Put these lines into a JSON list of strings, one string per line, and leave out the blank lines. Do this for all of the records.

━━ Rows ━━

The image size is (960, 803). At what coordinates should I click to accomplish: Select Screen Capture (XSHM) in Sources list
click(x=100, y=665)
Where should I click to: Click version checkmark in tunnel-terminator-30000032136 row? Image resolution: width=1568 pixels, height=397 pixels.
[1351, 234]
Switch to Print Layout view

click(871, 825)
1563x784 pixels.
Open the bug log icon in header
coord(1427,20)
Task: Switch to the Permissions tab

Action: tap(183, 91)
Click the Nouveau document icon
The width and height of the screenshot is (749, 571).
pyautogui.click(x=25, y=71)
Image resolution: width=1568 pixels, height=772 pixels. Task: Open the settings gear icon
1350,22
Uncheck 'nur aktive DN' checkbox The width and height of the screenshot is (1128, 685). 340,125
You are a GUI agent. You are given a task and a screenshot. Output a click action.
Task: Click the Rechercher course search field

━━━

(Solution to this task)
[
  "The image size is (960, 803). At what coordinates should I click to accomplish: Select Screen Capture (XSHM) in Sources list",
  "click(x=100, y=665)",
  "Where should I click to: Click version checkmark in tunnel-terminator-30000032136 row? Image resolution: width=1568 pixels, height=397 pixels.",
  "[1351, 234]",
  "Switch to Print Layout view",
  "click(871, 825)",
  "1563x784 pixels.",
  "Open the bug log icon in header",
  "coord(1427,20)",
  "Task: Switch to the Permissions tab",
  "Action: tap(183, 91)",
  "Click the Nouveau document icon",
  "The width and height of the screenshot is (749, 571).",
  "pyautogui.click(x=25, y=71)",
  "Image resolution: width=1568 pixels, height=772 pixels. Task: Open the settings gear icon",
  "1350,22",
  "Uncheck 'nur aktive DN' checkbox The width and height of the screenshot is (1128, 685). 340,125",
  "You are a GUI agent. You are given a task and a screenshot. Output a click action.",
  "Task: Click the Rechercher course search field"
]